I converted this integral to a line integral around the unit circle $S$: $$ I(z)=\int_S \frac{d\xi}{i\xi^2(\xi-z)} $$ I wanted to say the integrand has a primitive, but it seems I need logarithm to express it, which I am not quite sure can be holomorphic on $S$.
On
Another take on it:
We have:
$I(z) = \int_0^{2\pi} \dfrac{e^{-it}dt}{e^{it} - z} = \int_0^{2\pi} \dfrac{e^{-2it}dt}{1 - e^{-it}z}, \tag{1}$
and since
$\vert e^{-it}z \vert = \vert e^{-it} \vert \vert z \vert = \vert z \vert < 1, \tag{2}$
we also have
$\dfrac{1}{1 - e^{-it}z} = \sum_0^\infty (e^{-it}z)^n = \sum_0^\infty e^{-int}z^n; \tag{3}$
the series on the right-hand side converges absolutely and uniformly by virtue of (2); thus we may exploit term-by-term integration in the evaluation of
$I(z) = \int_0^{2\pi} \dfrac{e^{-it}dt}{e^{it} - z} = \int_0^{2\pi} \dfrac{e^{-2it}dt}{1 - e^{-it}z} = \int_0^{2\pi} e^{-2it}(\sum_0^\infty e^{-int}z^n)dt$ $= \int_0^{2\pi} (\sum_0^\infty e^{-i(n + 2)t}z^n)dt = \sum_0^\infty \int_0^{2\pi}(e^{-i(n + 2)t}z^n)dt , \tag{4}$
and since
$\int_0^{2\pi}(e^{-i(n + 2)t}z^n)dt = z^n \int_0^{2\pi} e^{-i(n + 2)t}dt = \dfrac{z^n}{-i(n + 2)}(e^{-i(n + 2)t} \mid_0^{2\pi}$ $ = \dfrac{z^n}{-i(n + 2)}(e^{-2(n + 2)\pi i} - e^0) = \dfrac{z^n}{-i(n + 2)}(1 - 1) = 0; \tag{5}$
it follows that $I(z) = 0$.
Hope this helps. Cheerio,
and as always,
Fiat Lux!!!
Using partial fractions we get: $\dfrac{1}{\xi^2(\xi-z)} = -\dfrac{1/z^2}{\xi}-\dfrac{1/z}{\xi^2}+\dfrac{1/z^2}{\xi-z}$
Therefore, $I(z) = \displaystyle\int_{S}\dfrac{\,d\xi}{i\xi^2(\xi-z)} = -\dfrac{1}{iz^2}\int_S\dfrac{\,d\xi}{\xi} - \dfrac{1}{iz}\int_S\dfrac{\,d\xi}{\xi^2}+\dfrac{1}{iz^2}\int_S\dfrac{\,d\xi}{\xi-z}$.

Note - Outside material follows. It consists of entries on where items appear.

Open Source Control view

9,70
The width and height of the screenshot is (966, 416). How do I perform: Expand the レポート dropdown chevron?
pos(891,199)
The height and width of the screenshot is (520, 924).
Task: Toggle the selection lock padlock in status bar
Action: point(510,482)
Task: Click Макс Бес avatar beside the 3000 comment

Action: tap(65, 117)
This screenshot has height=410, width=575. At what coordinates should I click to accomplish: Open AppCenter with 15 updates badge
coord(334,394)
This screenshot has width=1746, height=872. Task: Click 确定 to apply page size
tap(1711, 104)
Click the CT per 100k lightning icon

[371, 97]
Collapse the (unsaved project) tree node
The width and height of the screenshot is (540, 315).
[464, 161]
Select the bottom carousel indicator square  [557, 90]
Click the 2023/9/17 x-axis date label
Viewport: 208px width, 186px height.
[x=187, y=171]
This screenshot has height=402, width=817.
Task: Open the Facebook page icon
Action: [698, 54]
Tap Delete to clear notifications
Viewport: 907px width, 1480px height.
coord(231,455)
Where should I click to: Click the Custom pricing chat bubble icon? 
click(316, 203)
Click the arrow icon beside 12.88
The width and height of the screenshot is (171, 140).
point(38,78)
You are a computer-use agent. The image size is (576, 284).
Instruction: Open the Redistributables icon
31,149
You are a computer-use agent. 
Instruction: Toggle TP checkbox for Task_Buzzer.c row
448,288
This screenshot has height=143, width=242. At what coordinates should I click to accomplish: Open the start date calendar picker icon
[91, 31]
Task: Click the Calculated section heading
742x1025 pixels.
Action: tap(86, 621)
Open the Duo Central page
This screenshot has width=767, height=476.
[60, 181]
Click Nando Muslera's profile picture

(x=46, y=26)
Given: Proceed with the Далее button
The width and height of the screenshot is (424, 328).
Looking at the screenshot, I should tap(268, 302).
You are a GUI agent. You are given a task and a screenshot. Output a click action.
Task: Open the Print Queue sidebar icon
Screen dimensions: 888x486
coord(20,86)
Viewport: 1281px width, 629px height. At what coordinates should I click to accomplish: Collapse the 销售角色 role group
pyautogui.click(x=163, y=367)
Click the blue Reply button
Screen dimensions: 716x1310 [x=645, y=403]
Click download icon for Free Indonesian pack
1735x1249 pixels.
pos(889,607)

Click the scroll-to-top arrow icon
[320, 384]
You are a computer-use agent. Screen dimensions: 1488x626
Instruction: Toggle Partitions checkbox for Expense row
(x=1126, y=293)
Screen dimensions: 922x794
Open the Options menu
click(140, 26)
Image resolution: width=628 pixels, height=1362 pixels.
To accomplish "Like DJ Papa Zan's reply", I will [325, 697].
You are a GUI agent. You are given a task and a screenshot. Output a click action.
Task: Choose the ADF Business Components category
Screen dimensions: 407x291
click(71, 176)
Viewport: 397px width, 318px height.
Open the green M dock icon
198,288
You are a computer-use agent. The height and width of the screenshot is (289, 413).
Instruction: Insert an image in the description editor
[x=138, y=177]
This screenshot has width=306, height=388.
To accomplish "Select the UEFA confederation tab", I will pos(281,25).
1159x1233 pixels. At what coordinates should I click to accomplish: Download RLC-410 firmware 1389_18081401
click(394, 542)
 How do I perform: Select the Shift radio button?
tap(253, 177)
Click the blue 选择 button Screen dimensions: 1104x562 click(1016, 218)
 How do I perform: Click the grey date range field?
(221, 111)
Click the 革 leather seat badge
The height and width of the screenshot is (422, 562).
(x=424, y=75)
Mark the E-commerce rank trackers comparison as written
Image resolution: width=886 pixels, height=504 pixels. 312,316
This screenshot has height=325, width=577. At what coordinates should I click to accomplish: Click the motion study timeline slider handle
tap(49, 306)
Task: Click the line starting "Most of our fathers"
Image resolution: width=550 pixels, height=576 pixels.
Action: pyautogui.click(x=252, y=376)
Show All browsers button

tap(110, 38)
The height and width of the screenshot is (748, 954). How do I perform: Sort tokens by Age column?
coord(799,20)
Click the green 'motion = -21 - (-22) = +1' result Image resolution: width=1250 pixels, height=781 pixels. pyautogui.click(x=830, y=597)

The first two of these three integrals are very straight forward to evaluate.
The third one is a direct application of Cauchy's Integral Formula. (Actually, all three are).
After evaluating these integrals, you do indeed get $0$ as the final answer.